L’avion ? Il n’y a rien à craindre….
« Au total, et à moins d’une révolution technique que rien, pour le moment, ne laisse prévoir, les transports aériens ne paraissent pas susceptibles d’avoir sur les transports par voie ferrée des répercussions comparables à celles qu’a eues l’automobile. Il faut cependant considérer les possibilités de l’aéronautique comme très étendues pour le transport des voyageurs de première classe et, peut-être même, de seconde classe, aux grandes distances, et pour le transport du courrier ».
Voilà ce qui est écrit dans le Bulletin PLM en 1937…
Or, plus encore que l’automobile, l’aviation commerciale va vider les grands trains internationaux, en attendant de vider les trains classiques en période de départ en vacances. En 1925, sur une relation comme Paris-Londres, déjà 20 721 voyageurs ont traversé la Manche en avion. Ce nombre a doublé dès 1928 avec 43 179 voyageurs, tandis que d’autres sources indiquent une progression de 27 000 voyageurs en 1929 à 39 500 en 1939. La compagnie des chemins de fer du Nord se plaint d’une perte de 3 760 000 F sur le trajet Paris – Londres par fer et mer. La guerre, toutefois, entravera le développement commercial de l’avion, faute de carburant, et donnera un répit au chemin de fer.
Durant les années 1950, on peut constater que la vitesse commerciale des trains de voyageurs n’a guère varié depuis un demi-siècle, et si les chemins de fer se décident à une amélioration qui est techniquement possible depuis longtemps, c’est à la concurrence de l’avion qu’elle est due, notamment par le jeu des vitesses et des tarifs.
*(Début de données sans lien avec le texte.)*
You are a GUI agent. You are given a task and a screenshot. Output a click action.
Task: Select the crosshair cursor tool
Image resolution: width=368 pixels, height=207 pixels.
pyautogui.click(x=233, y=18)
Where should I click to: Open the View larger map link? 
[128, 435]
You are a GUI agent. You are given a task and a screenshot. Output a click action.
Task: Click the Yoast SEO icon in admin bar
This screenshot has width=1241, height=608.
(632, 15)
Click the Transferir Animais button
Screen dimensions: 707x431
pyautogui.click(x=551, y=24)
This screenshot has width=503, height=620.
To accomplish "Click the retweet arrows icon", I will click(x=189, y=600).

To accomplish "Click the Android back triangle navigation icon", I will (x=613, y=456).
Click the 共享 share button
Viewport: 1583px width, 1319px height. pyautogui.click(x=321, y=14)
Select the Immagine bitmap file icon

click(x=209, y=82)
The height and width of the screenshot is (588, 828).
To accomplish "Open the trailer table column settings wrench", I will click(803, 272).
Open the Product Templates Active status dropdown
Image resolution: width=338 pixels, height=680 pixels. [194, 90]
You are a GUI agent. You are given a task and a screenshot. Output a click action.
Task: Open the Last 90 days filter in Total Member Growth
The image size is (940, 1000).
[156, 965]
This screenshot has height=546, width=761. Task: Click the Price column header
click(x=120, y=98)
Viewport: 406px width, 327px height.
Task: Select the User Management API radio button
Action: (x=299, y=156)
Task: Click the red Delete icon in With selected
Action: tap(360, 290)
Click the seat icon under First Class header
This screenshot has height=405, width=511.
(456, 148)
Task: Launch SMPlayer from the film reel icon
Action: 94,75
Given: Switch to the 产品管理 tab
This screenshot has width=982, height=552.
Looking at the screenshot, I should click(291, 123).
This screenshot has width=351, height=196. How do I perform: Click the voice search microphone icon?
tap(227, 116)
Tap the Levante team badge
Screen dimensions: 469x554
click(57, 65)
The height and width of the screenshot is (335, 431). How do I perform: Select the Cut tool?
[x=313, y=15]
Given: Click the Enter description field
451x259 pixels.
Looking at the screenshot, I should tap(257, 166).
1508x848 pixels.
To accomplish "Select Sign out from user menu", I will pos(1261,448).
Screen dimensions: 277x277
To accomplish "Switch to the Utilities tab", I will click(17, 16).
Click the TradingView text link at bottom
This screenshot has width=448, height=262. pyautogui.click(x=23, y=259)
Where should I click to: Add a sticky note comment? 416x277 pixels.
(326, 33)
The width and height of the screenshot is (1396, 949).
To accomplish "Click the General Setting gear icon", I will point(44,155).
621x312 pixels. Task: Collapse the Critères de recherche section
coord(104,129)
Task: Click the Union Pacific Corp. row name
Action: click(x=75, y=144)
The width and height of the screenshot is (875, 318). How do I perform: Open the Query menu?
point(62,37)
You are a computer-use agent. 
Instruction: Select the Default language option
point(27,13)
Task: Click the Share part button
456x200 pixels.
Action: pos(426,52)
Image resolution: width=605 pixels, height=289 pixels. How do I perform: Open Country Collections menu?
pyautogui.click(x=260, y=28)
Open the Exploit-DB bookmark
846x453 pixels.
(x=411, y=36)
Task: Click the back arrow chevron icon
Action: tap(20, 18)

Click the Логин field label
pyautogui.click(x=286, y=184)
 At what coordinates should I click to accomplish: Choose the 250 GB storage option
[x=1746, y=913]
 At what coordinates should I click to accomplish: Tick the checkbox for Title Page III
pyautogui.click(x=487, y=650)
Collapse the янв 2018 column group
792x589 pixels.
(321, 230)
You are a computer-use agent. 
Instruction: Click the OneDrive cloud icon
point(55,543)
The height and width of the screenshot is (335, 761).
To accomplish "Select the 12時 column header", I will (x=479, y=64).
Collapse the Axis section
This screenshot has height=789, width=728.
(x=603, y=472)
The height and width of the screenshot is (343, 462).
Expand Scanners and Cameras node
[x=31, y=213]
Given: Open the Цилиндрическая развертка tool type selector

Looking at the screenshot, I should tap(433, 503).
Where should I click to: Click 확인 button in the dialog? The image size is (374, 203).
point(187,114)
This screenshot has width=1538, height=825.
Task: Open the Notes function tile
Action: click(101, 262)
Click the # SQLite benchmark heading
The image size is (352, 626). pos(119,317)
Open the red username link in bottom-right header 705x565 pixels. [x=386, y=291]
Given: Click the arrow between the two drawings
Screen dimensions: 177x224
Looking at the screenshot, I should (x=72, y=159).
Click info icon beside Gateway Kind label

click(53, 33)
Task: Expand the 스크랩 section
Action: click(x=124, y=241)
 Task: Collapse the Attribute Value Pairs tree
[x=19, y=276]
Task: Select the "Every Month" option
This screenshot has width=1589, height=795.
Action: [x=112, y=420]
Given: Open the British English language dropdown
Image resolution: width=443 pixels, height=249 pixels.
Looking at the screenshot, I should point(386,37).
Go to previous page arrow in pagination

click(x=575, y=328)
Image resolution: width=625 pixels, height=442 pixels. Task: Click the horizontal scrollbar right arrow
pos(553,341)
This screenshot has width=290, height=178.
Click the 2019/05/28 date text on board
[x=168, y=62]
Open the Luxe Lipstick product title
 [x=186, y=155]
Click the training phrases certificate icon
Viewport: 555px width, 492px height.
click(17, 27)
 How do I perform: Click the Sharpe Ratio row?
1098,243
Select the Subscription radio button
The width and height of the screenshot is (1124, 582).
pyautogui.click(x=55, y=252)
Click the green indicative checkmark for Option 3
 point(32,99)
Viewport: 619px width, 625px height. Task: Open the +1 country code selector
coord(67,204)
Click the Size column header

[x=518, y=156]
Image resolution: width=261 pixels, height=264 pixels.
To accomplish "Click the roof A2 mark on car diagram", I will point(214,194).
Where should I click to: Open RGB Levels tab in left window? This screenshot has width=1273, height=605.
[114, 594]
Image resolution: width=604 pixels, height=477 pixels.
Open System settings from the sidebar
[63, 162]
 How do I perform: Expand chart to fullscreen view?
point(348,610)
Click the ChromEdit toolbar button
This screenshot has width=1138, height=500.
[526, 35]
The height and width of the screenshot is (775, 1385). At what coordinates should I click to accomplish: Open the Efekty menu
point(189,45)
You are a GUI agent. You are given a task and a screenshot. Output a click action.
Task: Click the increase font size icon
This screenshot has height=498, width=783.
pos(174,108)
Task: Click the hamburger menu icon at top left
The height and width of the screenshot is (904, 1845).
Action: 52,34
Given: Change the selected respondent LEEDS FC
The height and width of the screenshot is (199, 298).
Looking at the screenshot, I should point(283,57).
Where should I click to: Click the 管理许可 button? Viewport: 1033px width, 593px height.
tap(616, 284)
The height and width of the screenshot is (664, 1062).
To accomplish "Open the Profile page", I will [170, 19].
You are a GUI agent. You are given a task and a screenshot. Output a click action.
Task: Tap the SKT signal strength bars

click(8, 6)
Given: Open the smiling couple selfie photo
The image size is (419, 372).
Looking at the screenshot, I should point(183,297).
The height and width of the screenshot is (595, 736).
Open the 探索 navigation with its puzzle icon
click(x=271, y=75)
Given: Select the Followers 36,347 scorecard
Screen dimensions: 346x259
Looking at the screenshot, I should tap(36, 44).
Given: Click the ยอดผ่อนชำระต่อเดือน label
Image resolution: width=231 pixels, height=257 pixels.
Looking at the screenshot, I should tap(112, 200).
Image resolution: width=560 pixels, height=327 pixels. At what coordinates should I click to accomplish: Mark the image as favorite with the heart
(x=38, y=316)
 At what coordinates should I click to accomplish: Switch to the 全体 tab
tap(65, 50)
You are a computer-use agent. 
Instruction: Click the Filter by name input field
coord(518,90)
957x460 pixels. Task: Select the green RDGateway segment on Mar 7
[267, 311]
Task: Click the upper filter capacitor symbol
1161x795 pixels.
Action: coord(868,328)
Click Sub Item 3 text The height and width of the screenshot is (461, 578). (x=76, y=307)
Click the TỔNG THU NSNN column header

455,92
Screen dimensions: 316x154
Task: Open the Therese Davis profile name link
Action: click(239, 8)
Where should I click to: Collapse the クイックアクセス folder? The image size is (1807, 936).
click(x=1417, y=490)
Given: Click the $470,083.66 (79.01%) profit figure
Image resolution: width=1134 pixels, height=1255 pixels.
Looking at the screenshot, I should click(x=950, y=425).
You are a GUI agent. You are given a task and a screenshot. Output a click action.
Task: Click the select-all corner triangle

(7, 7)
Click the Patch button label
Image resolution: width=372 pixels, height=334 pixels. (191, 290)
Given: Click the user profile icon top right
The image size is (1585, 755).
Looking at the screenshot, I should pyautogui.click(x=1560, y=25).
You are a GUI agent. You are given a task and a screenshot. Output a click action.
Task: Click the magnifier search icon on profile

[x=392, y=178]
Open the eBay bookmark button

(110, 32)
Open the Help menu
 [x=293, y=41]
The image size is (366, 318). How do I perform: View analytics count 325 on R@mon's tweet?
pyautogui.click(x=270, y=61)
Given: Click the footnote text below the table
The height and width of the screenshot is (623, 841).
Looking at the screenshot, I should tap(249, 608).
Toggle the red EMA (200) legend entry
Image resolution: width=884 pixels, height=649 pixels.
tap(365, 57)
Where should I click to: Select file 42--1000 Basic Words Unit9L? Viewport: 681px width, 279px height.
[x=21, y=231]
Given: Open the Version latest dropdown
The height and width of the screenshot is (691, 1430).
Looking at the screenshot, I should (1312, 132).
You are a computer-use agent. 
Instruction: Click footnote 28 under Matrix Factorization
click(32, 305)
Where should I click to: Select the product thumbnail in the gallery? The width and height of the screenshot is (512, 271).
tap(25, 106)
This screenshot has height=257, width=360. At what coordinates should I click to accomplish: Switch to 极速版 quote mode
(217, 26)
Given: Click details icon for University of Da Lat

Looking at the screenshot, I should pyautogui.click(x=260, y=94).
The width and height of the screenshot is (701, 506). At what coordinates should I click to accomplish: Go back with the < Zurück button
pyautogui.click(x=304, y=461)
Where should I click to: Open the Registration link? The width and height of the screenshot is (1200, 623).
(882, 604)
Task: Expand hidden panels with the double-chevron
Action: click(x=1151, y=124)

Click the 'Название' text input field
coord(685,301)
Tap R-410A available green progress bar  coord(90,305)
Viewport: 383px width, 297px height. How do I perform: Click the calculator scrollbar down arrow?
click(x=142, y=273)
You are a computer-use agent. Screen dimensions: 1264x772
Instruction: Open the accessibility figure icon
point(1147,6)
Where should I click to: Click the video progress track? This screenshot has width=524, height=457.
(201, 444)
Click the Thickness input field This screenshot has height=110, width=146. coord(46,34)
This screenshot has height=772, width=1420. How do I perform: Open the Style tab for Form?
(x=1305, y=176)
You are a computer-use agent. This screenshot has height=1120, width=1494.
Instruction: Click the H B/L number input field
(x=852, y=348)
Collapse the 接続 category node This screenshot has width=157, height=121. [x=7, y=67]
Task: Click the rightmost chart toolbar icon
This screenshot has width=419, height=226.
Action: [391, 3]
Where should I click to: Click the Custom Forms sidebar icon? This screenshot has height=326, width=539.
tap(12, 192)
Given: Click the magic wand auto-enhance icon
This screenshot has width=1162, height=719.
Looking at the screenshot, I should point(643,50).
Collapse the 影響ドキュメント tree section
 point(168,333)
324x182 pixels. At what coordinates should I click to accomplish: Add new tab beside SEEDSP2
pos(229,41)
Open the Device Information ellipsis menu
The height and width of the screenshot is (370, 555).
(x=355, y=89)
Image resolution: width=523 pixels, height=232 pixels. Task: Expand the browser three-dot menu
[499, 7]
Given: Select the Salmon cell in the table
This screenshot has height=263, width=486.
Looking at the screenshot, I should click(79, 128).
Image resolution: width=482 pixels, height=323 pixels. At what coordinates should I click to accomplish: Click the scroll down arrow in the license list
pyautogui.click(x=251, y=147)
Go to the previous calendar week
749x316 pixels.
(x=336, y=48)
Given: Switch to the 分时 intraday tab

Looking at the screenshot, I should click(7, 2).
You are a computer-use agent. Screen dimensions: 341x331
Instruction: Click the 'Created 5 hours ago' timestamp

Et, cette concurrence ne s’exerce pas seulement sur les relations internationales : elle affecte, dans un mouvement qui trouve son apogée durant les dernières années 1980 et 90, les relations intérieures. On trouve, dès 1937 et en incluant les trajets centre ville – aéroport, des trajets de Paris à Marseille en 5h15 contre 9h04 par rail, ou de Paris à Cannes en 5h20 contre 11h34. Cette dernière performance ne manquera pas de vider les trains de luxe de la Côte d’Azur de leur clientèle fortunée traditionnelle.
Le chemin de fer laisse bien échapper sa clientèle de luxe en direction de l’automobile ou de l’avion, même si l’on peut penser qu’il intervient des déclassements de voyageurs à l’intérieur de la clientèle restée fidèle au rail. En 15 ans, de 1932 à 1947, l’aviation mondiale multiplie sa clientèle (passagers kilomètres) par 46, en passant de 405.000 à 19.000.000 : sur la même période, les chemins de fer français sont passés de 29 à 26 milliards de voyageurs kilomètres. Plus que l’automobile, l’avion a vidé les grands trains internationaux. Et, pourtant, le prix d’un billet d’avion est déjà très cher avant la Seconde Guerre mondiale, et le restera longtemps : les tarifs nettement plus modérés d’un billet de chemin de fer n’ont pas joué en faveur du train, et c’est bien le confort, la qualité du service, la moindre durée du voyage qui a donné à l’avion toutes ses chances.

Aujourd’hui, les choses ont changé : le TGV va aussi vite que l’avion, plus vite même de centre-ville à centre-ville sur certaines relations comme Paris – Lyon ou Paris – Marseille, et le tarif ne semble pas plus déterminant dans les choix en face, toujours, du confort ou de la moindre durée du trajet. On peut se poser la question de savoir si l’ouverture à la concurrence des tarifs voyageurs, même à l’intérieur du monde du chemin de fer, sera très déterminante pour les choix des voyageurs entre tel TGV de tel opérateur, tel autre TGV d’un autre opérateur offrant plus ou moins de prestations, de même qu’entre ces deux TGV et l’avion ? L’histoire du chemin de fer montre que tout n’est pas qu’une simple question de concurrence, de consumérisme, mais qu’il y a d’autres éléments en jeu.